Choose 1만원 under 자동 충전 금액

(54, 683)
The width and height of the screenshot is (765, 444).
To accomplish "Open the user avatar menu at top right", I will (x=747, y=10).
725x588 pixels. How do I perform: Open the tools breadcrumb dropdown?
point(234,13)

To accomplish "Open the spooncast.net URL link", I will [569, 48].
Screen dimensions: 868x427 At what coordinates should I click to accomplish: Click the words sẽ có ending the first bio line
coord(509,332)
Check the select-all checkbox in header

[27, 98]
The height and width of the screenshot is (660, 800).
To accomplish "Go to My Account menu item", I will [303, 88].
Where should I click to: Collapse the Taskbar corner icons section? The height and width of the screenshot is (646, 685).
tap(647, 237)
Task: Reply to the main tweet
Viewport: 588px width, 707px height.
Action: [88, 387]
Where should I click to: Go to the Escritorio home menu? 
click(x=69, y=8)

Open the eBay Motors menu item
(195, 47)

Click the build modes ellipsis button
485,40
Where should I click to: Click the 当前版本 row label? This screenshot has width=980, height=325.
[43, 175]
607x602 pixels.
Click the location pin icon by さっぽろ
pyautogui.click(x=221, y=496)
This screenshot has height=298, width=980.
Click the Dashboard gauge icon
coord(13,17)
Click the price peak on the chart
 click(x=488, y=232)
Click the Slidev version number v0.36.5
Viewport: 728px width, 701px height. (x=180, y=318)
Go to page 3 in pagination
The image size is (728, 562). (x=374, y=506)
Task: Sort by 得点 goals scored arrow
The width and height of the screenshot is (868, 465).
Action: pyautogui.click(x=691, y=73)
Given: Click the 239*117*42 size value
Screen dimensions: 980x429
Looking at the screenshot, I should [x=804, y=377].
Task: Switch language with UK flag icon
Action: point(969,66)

**EXERCISE OBJECTIVE**
Produce a verbatim copy of each record above.

**RESULT**
Choose 1만원 under 자동 충전 금액

(54, 683)
The width and height of the screenshot is (765, 444).
To accomplish "Open the user avatar menu at top right", I will (x=747, y=10).
725x588 pixels. How do I perform: Open the tools breadcrumb dropdown?
point(234,13)

To accomplish "Open the spooncast.net URL link", I will [569, 48].
Screen dimensions: 868x427 At what coordinates should I click to accomplish: Click the words sẽ có ending the first bio line
coord(509,332)
Check the select-all checkbox in header

[27, 98]
The height and width of the screenshot is (660, 800).
To accomplish "Go to My Account menu item", I will [303, 88].
Where should I click to: Collapse the Taskbar corner icons section? The height and width of the screenshot is (646, 685).
tap(647, 237)
Task: Reply to the main tweet
Viewport: 588px width, 707px height.
Action: [88, 387]
Where should I click to: Go to the Escritorio home menu? 
click(x=69, y=8)

Open the eBay Motors menu item
(195, 47)

Click the build modes ellipsis button
485,40
Where should I click to: Click the 当前版本 row label? This screenshot has width=980, height=325.
[43, 175]
607x602 pixels.
Click the location pin icon by さっぽろ
pyautogui.click(x=221, y=496)
This screenshot has height=298, width=980.
Click the Dashboard gauge icon
coord(13,17)
Click the price peak on the chart
 click(x=488, y=232)
Click the Slidev version number v0.36.5
Viewport: 728px width, 701px height. (x=180, y=318)
Go to page 3 in pagination
The image size is (728, 562). (x=374, y=506)
Task: Sort by 得点 goals scored arrow
The width and height of the screenshot is (868, 465).
Action: pyautogui.click(x=691, y=73)
Given: Click the 239*117*42 size value
Screen dimensions: 980x429
Looking at the screenshot, I should [x=804, y=377].
Task: Switch language with UK flag icon
Action: point(969,66)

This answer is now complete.